Washington and Wahlberg are watchable
Washington and Wahlberg are watchable

Warming to their buddy movie chores, Washington and Wahlberg more than hold their own, but the overly convoluted 2 Guns wallows in the dirt of governmental and criminal corruption without having much to say about either.

For all its attempts at winning the summer movie grit-stakes, 2 Guns stands as a lightweight drama punctuated by heavy gunfire, bursts of sadistic violence and familiar action elements such as car-crushing collisions and fiery explosions. The movie might have been better had it paid more attention to its title: Two guns would have been plenty.

As is often the case with this kind of thriller, we have to look to the supporting cast for additional color. Although he’s playing a character who defies plausibility, Bill Paxton registers as a brutal CIA agent with a sadistic streak, a southern accent and a cowboy look. Edward James Olmos plays a drug kingpin who greets almost any situation with a world-weary attitude.
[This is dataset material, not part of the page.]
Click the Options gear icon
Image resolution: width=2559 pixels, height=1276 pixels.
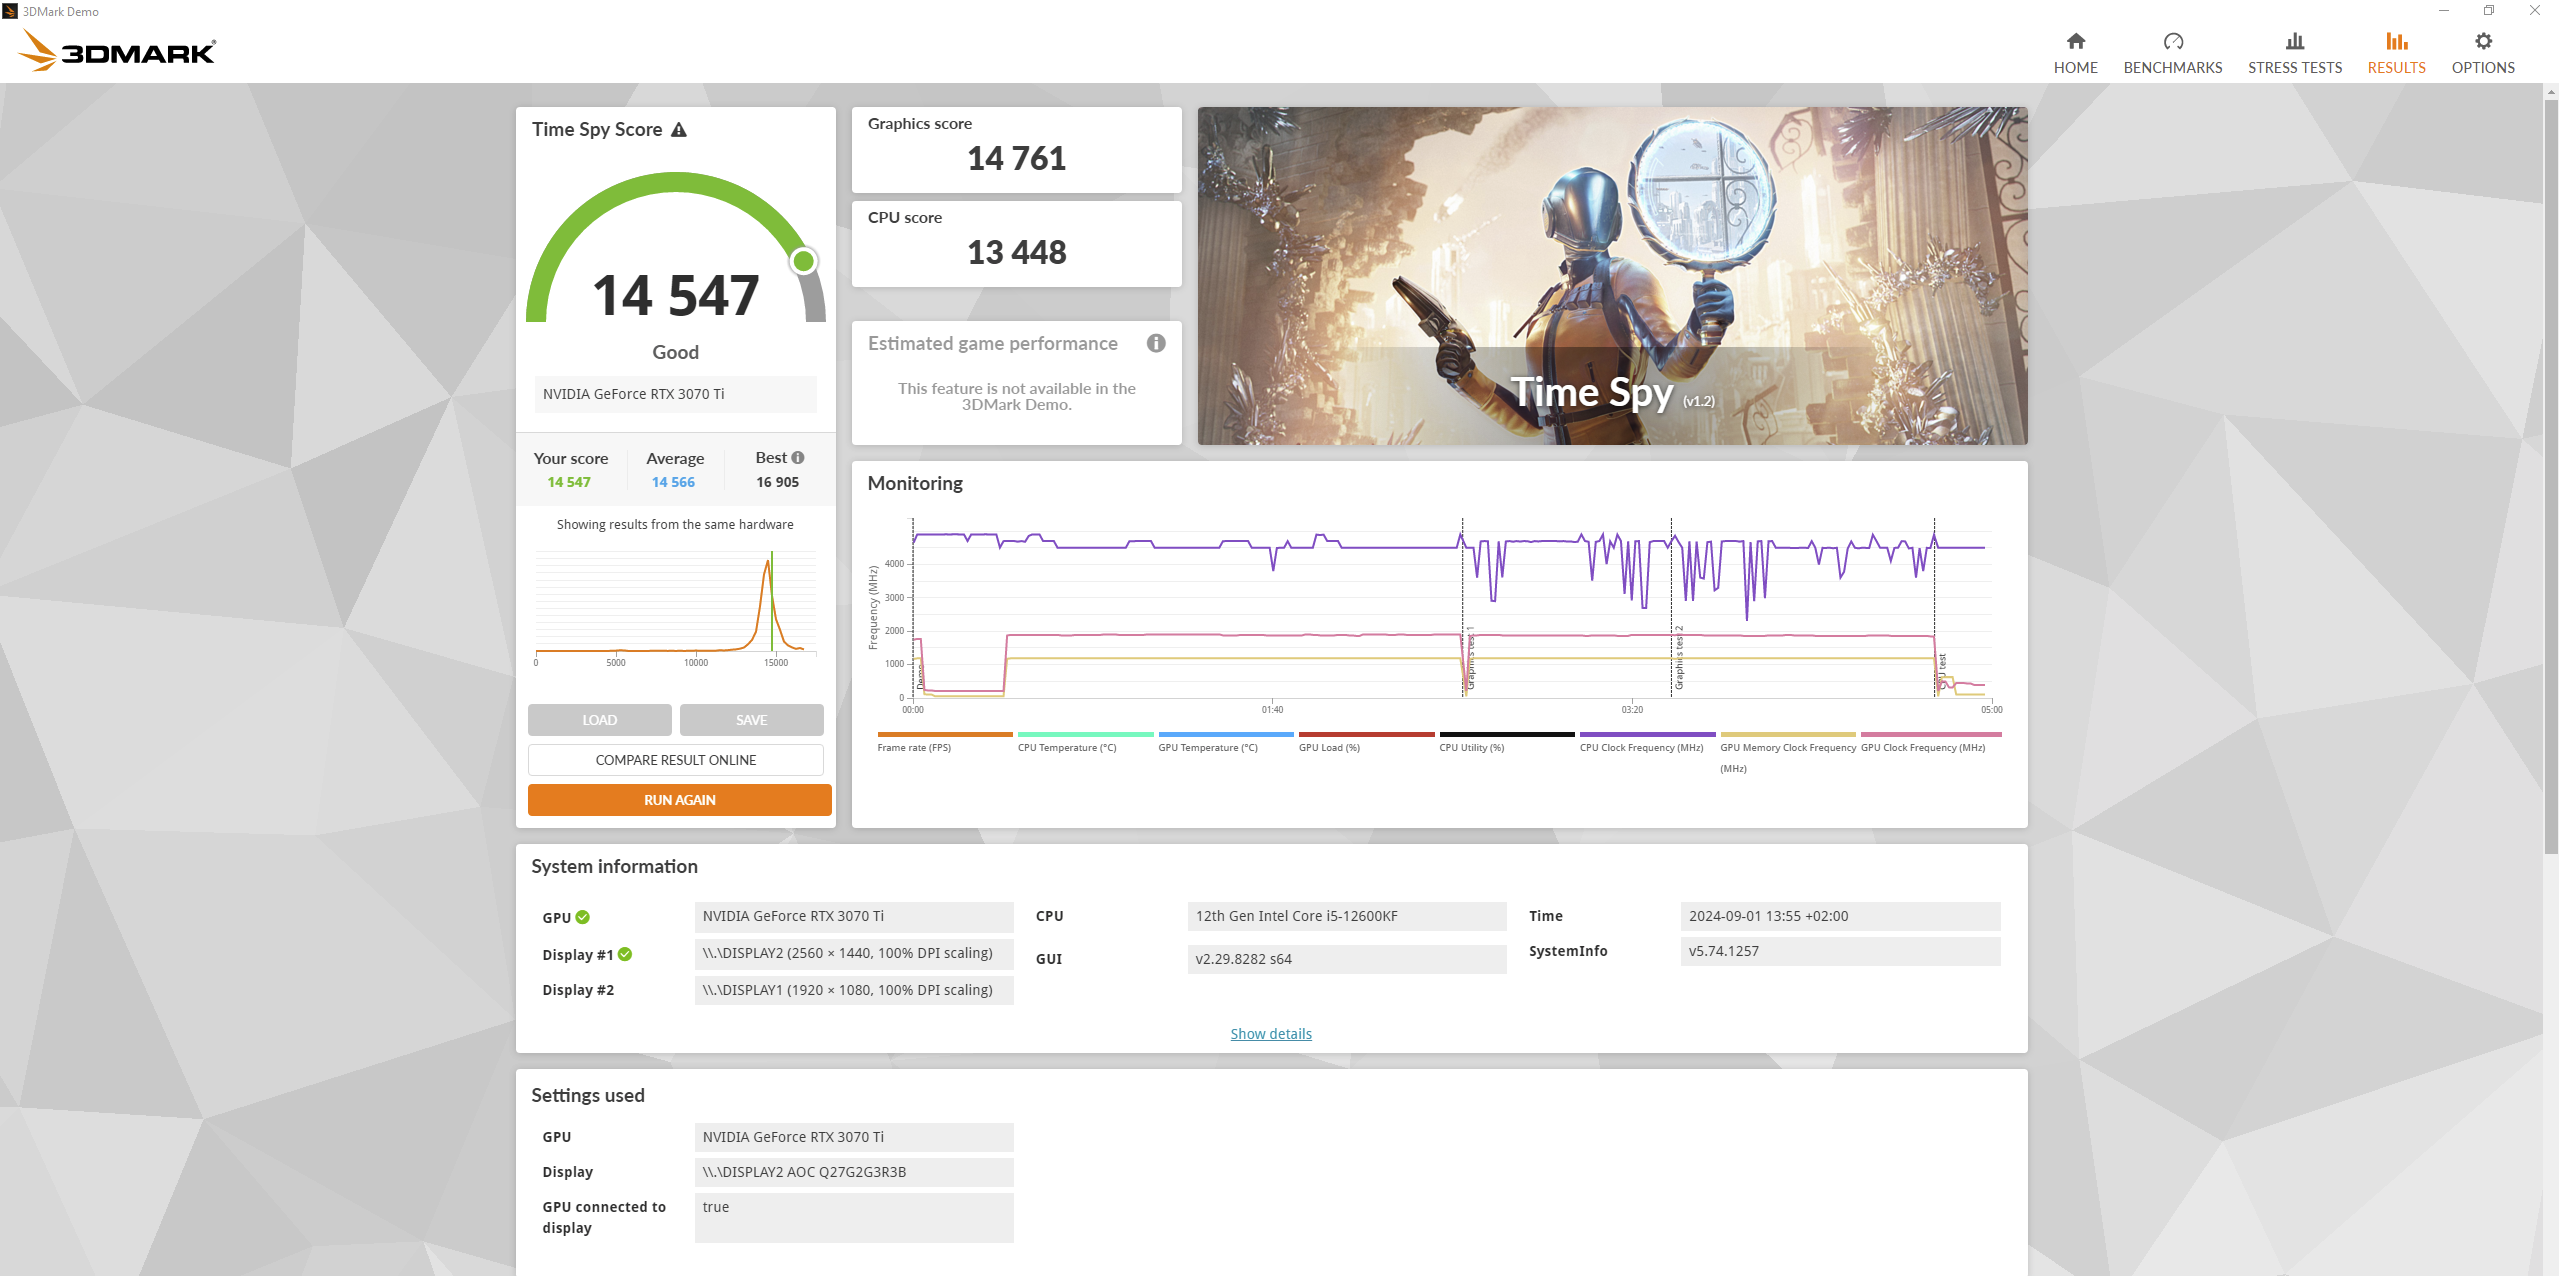(2482, 42)
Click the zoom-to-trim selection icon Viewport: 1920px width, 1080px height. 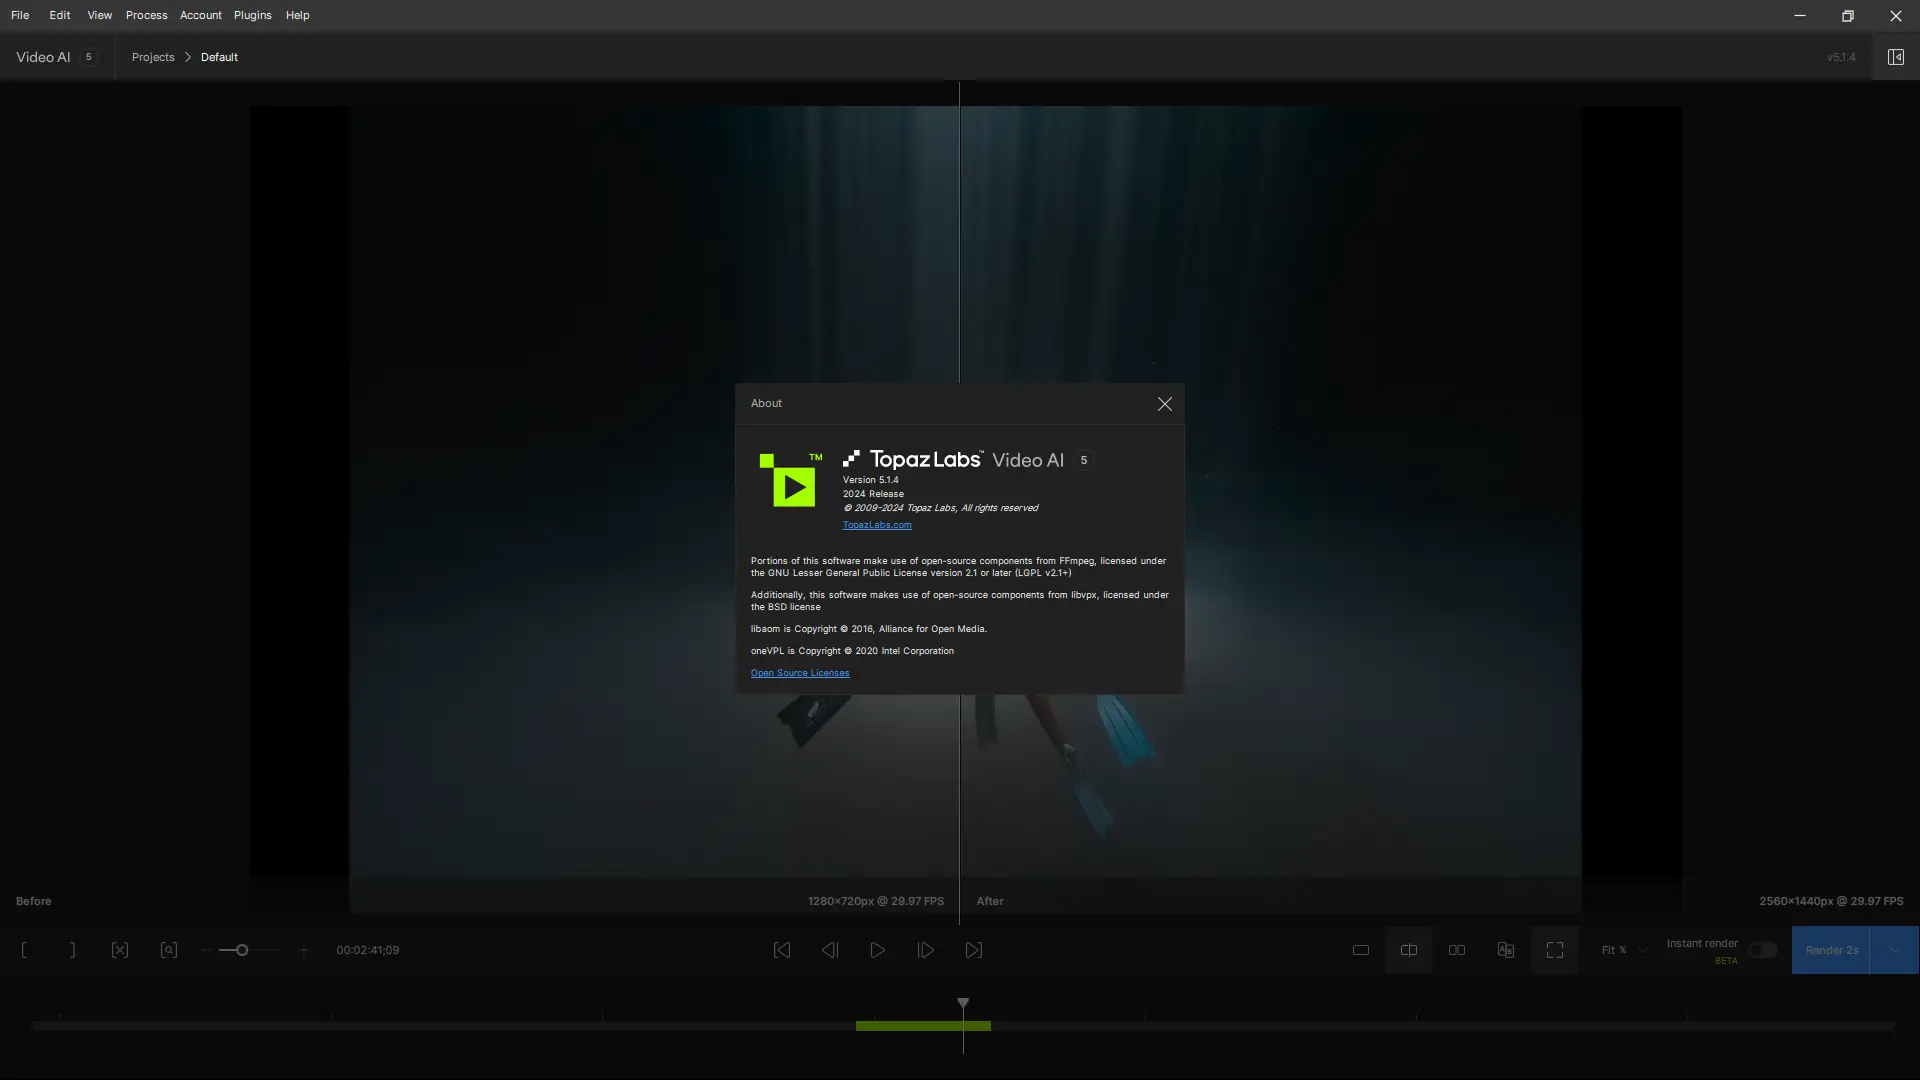169,950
He’s like a drug-dealing grandpa who occasionally orders up a few murders.

Paula Patton is mostly wasted as a DEA agent who provides an opportunity for a sex scene.

Although, 2 Guns seldom proves boring, it’s ultimately an inconsequential helping of action that comes equipped with car chases and gun battles that seem to function as safety devices, elements that feel as if they’ve been included to make the story palatable for summer audiences for whom seriousness is about as welcome as a case of West Nile Virus.

Director Baltasar Kormákur, who directed Wahlberg in 2012’s Contraband, has has made a pseudo-adult movie in which scenes of considerable brutality have momentary shock value, but don’t really add up to much of anything.

Watching Washington work is never difficult and Wahlberg certainly keeps pace, but 2 Guns feels awfully scattered. The movie tries to touch so many bases, it almost forgets what game it’s trying to play.